- Task statement: Quote each of the following records word for word.

- Dataset rows:

_____

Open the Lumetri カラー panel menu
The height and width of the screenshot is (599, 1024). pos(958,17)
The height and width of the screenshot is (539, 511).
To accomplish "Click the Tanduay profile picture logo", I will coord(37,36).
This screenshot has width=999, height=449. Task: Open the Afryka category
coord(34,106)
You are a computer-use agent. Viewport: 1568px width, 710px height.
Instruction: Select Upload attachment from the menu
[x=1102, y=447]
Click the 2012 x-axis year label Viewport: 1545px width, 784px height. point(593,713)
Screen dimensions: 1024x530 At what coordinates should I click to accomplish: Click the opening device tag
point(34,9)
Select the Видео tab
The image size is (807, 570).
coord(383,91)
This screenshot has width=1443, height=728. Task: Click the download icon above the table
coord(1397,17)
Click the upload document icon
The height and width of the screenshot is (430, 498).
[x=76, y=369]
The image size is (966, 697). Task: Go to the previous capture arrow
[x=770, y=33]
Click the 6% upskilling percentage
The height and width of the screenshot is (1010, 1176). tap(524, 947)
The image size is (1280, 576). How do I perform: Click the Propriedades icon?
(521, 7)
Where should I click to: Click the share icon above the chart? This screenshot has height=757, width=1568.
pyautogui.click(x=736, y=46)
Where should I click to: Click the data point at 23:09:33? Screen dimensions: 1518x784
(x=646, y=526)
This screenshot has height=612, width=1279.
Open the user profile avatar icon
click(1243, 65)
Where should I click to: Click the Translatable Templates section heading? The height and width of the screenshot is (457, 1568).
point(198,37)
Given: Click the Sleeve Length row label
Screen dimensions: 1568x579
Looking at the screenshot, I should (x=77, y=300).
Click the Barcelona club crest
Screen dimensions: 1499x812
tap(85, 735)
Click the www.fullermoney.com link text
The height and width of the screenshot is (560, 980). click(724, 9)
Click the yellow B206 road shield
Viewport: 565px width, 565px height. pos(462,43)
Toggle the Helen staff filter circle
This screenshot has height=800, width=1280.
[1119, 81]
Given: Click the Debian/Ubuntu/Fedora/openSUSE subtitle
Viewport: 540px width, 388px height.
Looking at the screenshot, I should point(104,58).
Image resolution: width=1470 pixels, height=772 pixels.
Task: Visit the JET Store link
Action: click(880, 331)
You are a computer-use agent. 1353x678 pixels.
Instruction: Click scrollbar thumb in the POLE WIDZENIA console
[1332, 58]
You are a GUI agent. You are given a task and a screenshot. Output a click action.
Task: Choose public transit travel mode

_____

- Worked solution:
Open the Lumetri カラー panel menu
The height and width of the screenshot is (599, 1024). pos(958,17)
The height and width of the screenshot is (539, 511).
To accomplish "Click the Tanduay profile picture logo", I will coord(37,36).
This screenshot has width=999, height=449. Task: Open the Afryka category
coord(34,106)
You are a computer-use agent. Viewport: 1568px width, 710px height.
Instruction: Select Upload attachment from the menu
[x=1102, y=447]
Click the 2012 x-axis year label Viewport: 1545px width, 784px height. point(593,713)
Screen dimensions: 1024x530 At what coordinates should I click to accomplish: Click the opening device tag
point(34,9)
Select the Видео tab
The image size is (807, 570).
coord(383,91)
This screenshot has width=1443, height=728. Task: Click the download icon above the table
coord(1397,17)
Click the upload document icon
The height and width of the screenshot is (430, 498).
[x=76, y=369]
The image size is (966, 697). Task: Go to the previous capture arrow
[x=770, y=33]
Click the 6% upskilling percentage
The height and width of the screenshot is (1010, 1176). tap(524, 947)
The image size is (1280, 576). How do I perform: Click the Propriedades icon?
(521, 7)
Where should I click to: Click the share icon above the chart? This screenshot has height=757, width=1568.
pyautogui.click(x=736, y=46)
Where should I click to: Click the data point at 23:09:33? Screen dimensions: 1518x784
(x=646, y=526)
This screenshot has height=612, width=1279.
Open the user profile avatar icon
click(1243, 65)
Where should I click to: Click the Translatable Templates section heading? The height and width of the screenshot is (457, 1568).
point(198,37)
Given: Click the Sleeve Length row label
Screen dimensions: 1568x579
Looking at the screenshot, I should (x=77, y=300).
Click the Barcelona club crest
Screen dimensions: 1499x812
tap(85, 735)
Click the www.fullermoney.com link text
The height and width of the screenshot is (560, 980). click(724, 9)
Click the yellow B206 road shield
Viewport: 565px width, 565px height. pos(462,43)
Toggle the Helen staff filter circle
This screenshot has height=800, width=1280.
[1119, 81]
Given: Click the Debian/Ubuntu/Fedora/openSUSE subtitle
Viewport: 540px width, 388px height.
Looking at the screenshot, I should point(104,58).
Image resolution: width=1470 pixels, height=772 pixels.
Task: Visit the JET Store link
Action: click(880, 331)
You are a computer-use agent. 1353x678 pixels.
Instruction: Click scrollbar thumb in the POLE WIDZENIA console
[1332, 58]
You are a GUI agent. You are given a task and a screenshot. Output a click action.
Task: Choose public transit travel mode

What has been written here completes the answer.